December 1st Monday.
December already, where has this year gone. How have I made it this far? Ive blinked and its December. Crazy!
Jesse's back in school today. Routine is good. Been to craft morning with my friends. Didn't feel like making anything today so I just sat there trying to engage in conversations. I was telling them how I dont want to put a tree up and how im just not feeling Christmas. I said its not the same after losing a child. Damian has told Jesse he's buying him a Christmas tree to put in the living room. Looks like im putting a tree up. Damian said they're not little for long, put a tree up. Hes right, I need to snap myself out of how im feeling. I'm meeting my sister Wednesday to go Christmas shopping and for a festive hot chocolate, im looking forward to that. Might get me in the Christmas spirit. Doubt it, but we can hope. I'm just depressed. The medication is keeping me afloat. Fed up of life, can't see a light at the end of a tunnel.
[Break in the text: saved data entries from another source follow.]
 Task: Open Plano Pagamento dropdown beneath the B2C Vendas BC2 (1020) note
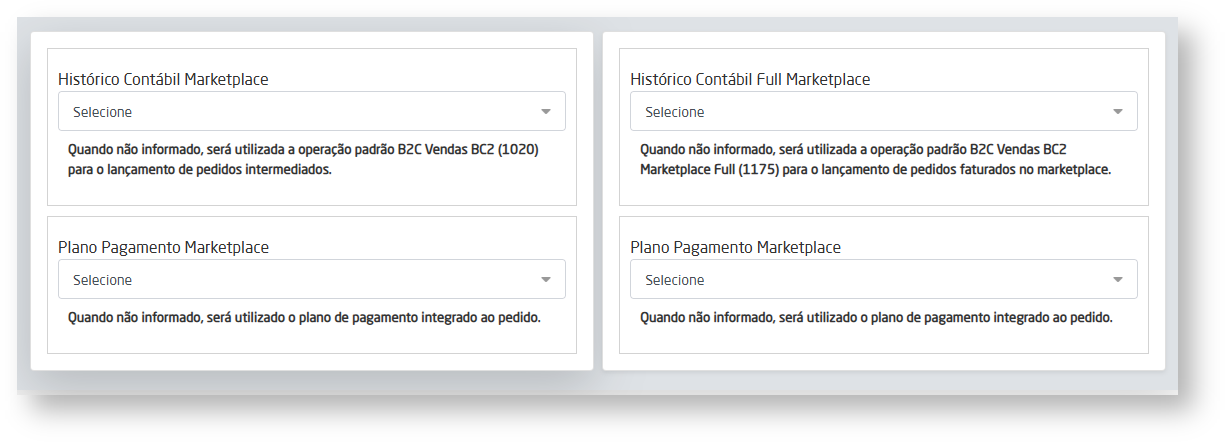311,279
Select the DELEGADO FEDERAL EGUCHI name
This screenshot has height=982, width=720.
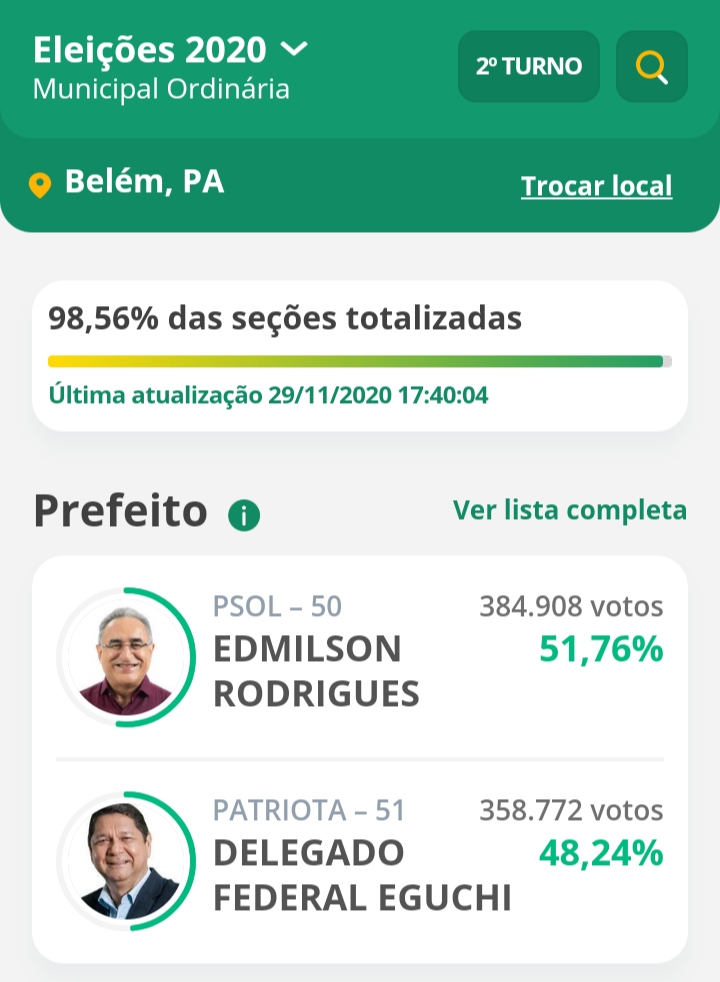click(x=362, y=875)
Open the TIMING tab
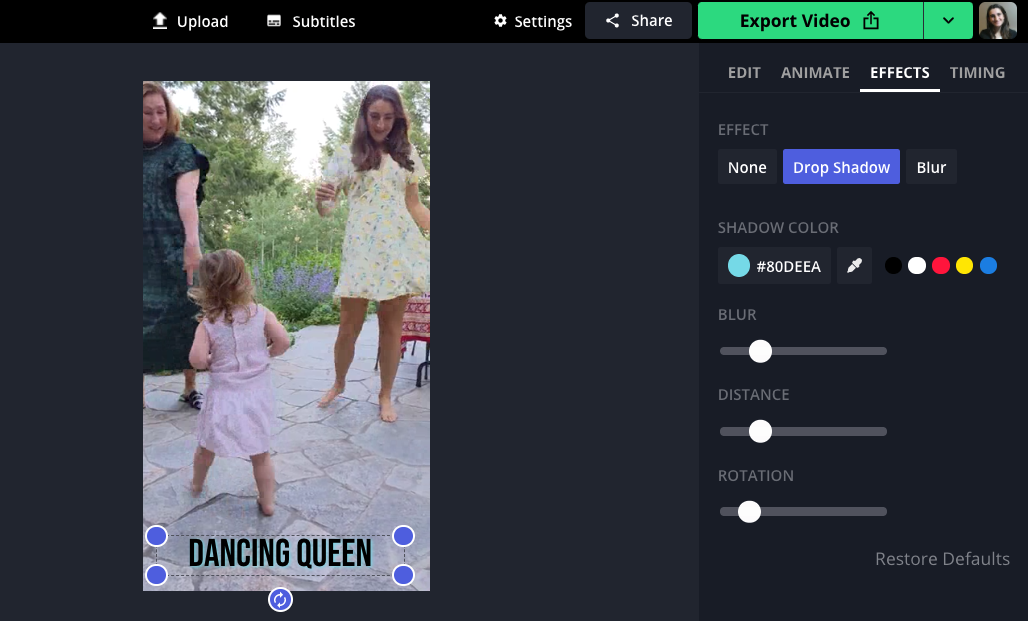 [977, 73]

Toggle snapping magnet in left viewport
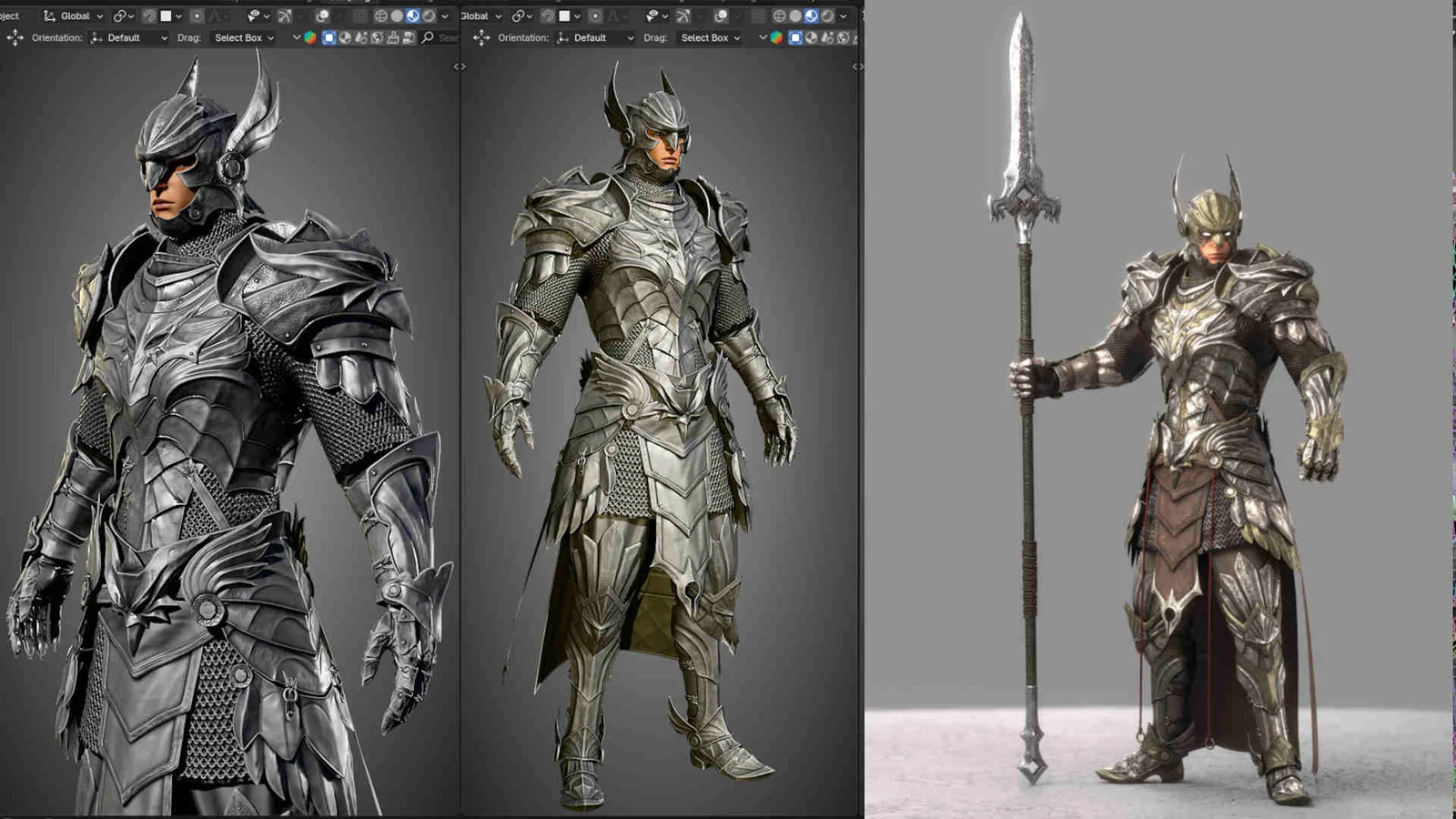click(x=149, y=15)
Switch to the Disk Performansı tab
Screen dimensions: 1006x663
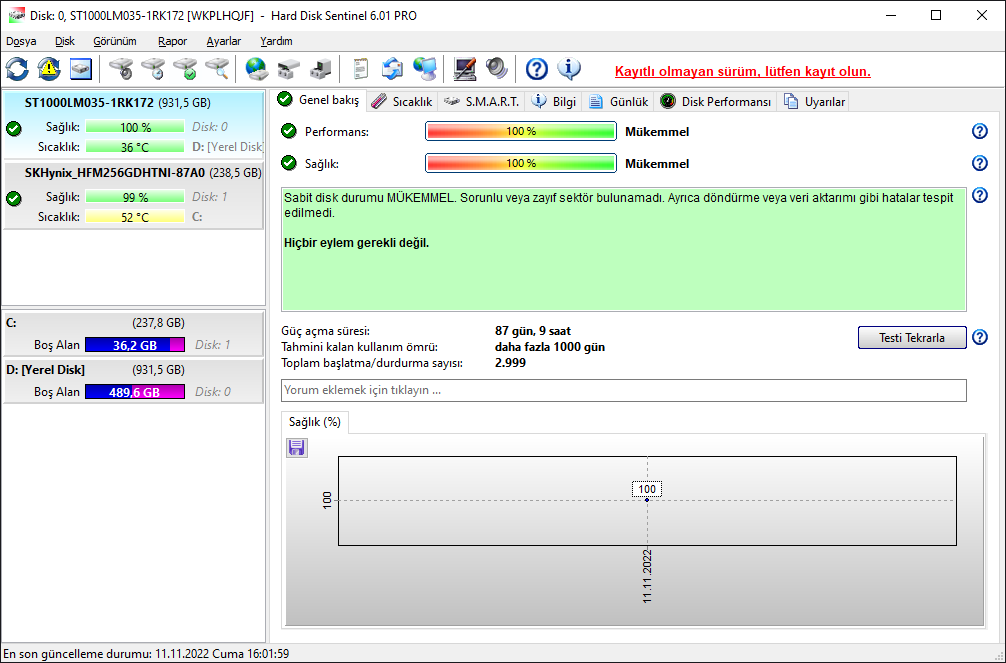point(717,101)
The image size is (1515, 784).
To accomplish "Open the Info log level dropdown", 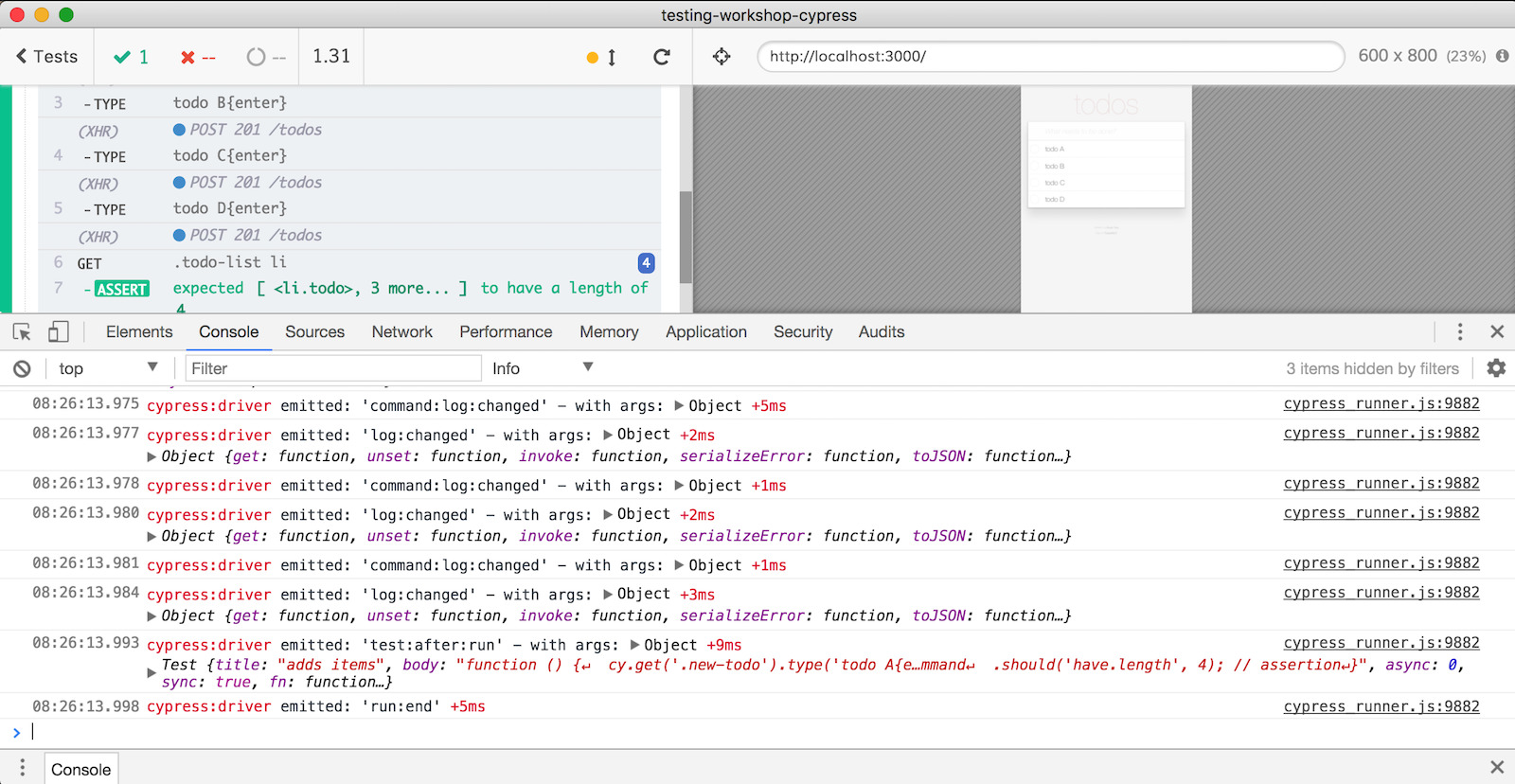I will (542, 368).
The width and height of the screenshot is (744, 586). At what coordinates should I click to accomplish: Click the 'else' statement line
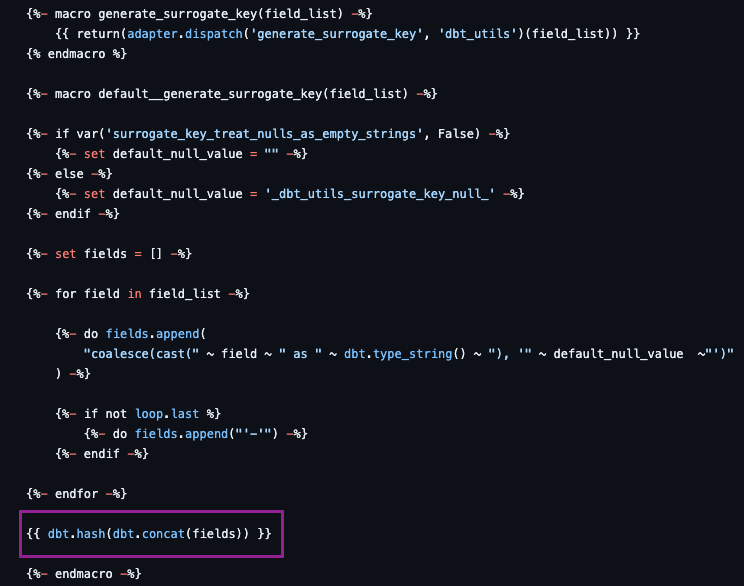pos(69,174)
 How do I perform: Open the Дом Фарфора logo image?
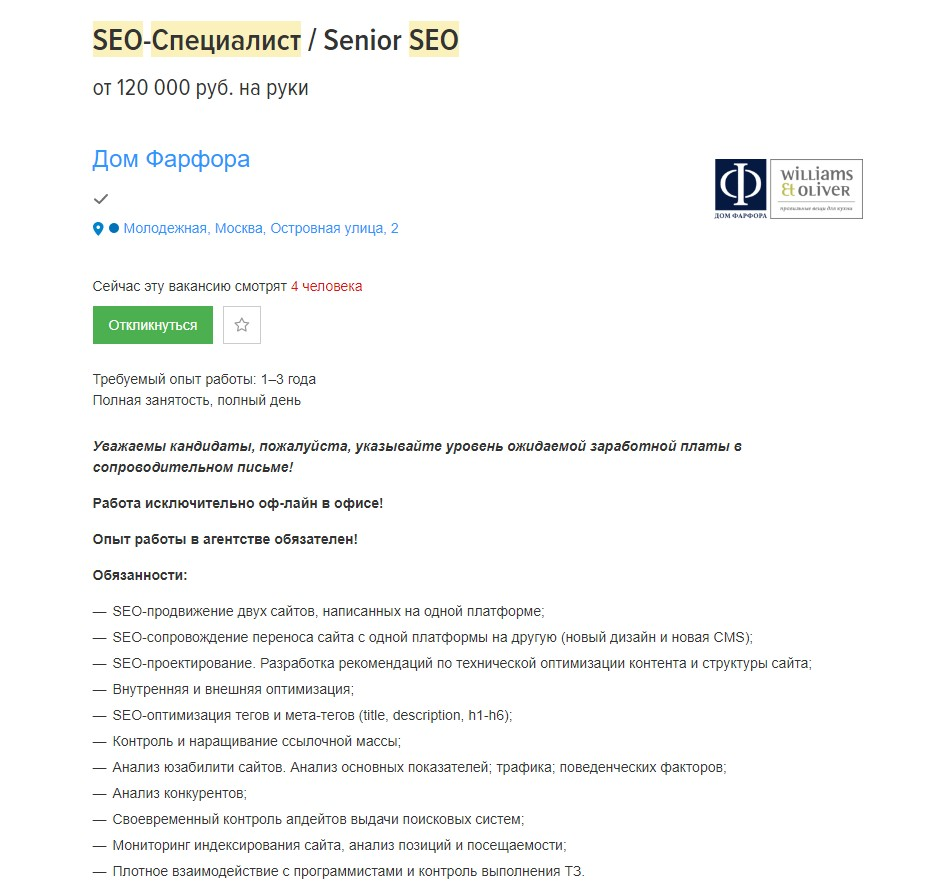click(740, 189)
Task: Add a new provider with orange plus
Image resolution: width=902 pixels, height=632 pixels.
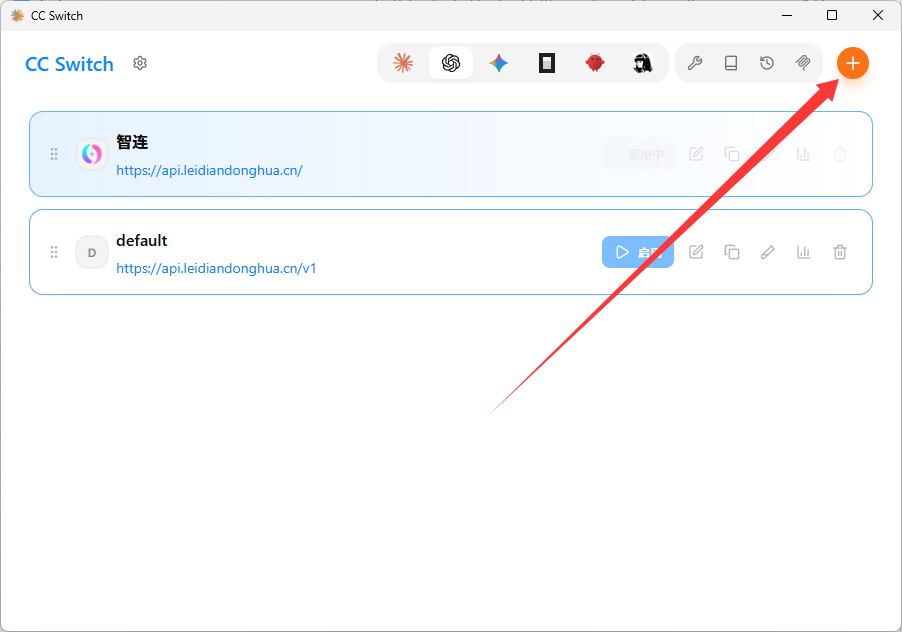Action: pos(853,63)
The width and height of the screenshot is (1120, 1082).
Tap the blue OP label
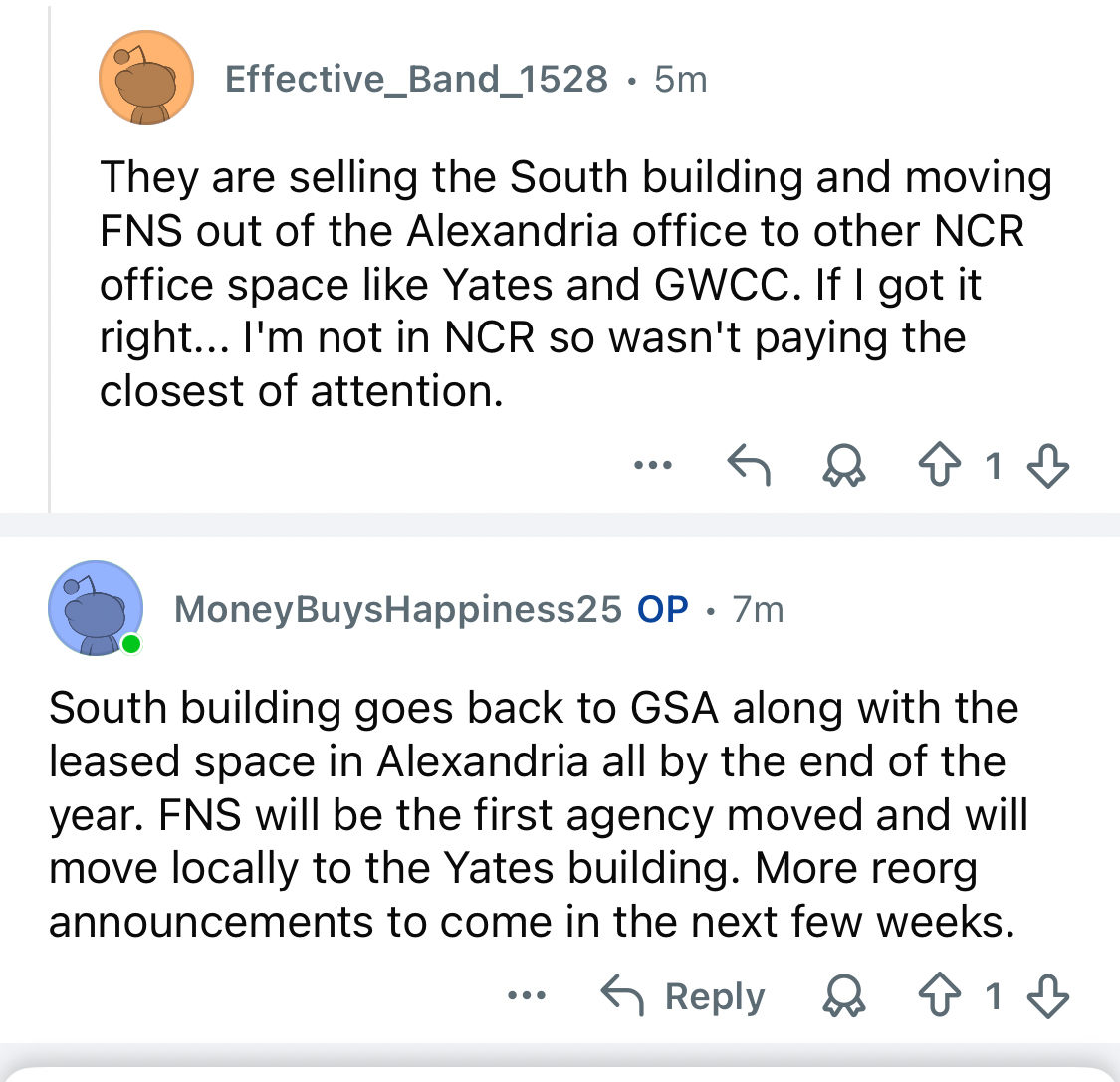tap(663, 608)
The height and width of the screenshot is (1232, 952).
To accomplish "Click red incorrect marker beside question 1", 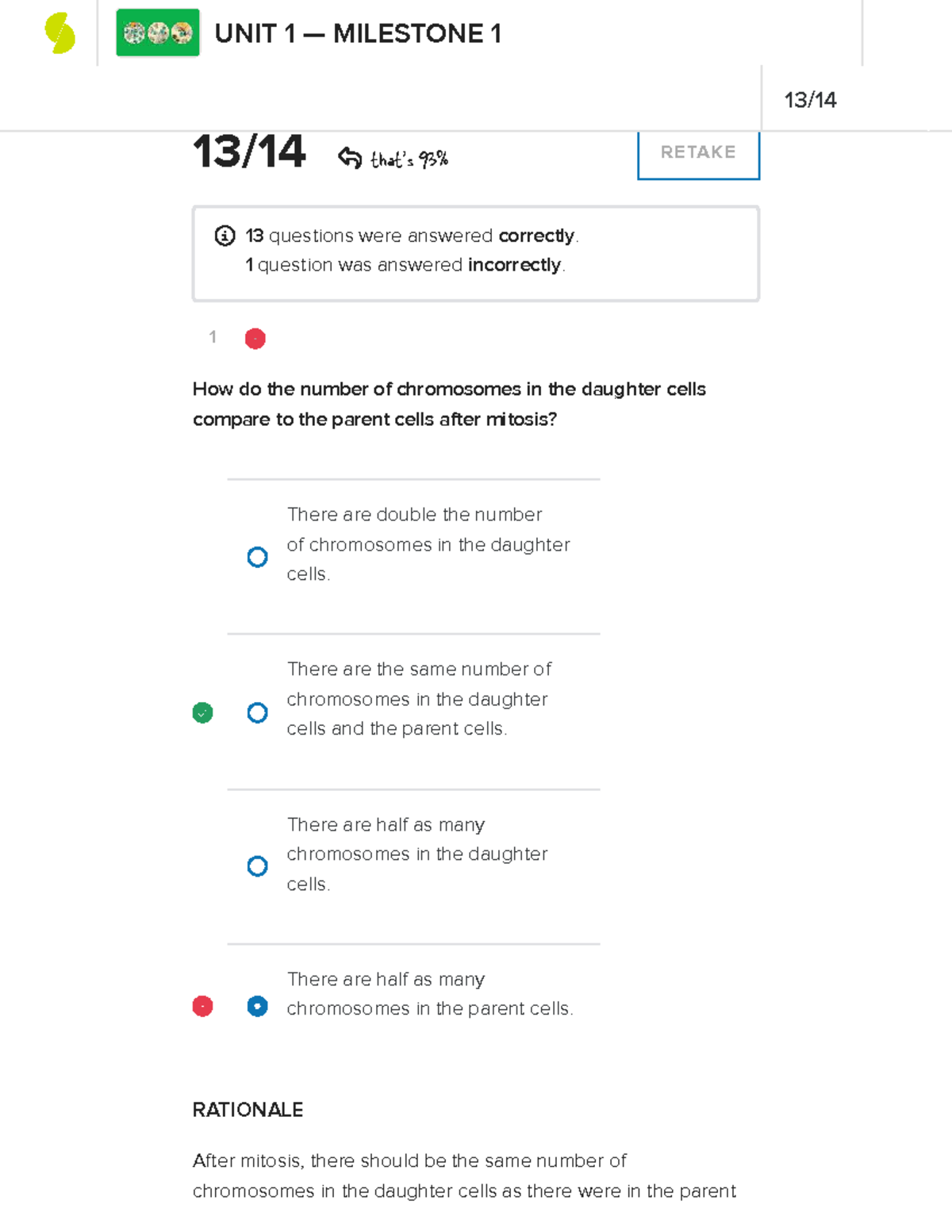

Can't see a future with me in it. I'm trying my best with life. I really am trying and I dont seem to be getting anywhere. I show up for life everyday, but everyday I feel the way I do. I just feel like crying. I'm sad that im alive and that's really, really sad. I'm only alive for my boys or I'd happily end my life. Feel like slapping myself to snap myself out of how I feel. I use to be so happy and proud that my 4 boys were alive and healthy. Its what got me through my father's death. The fact that I had my 4 boys. Then one dies. Life as I knew it was over. Don't get me wrong, im so thankful for my other 3 boys. But when you lose a child its something else. Omg im so depressed. It hits me how depressed I actually am.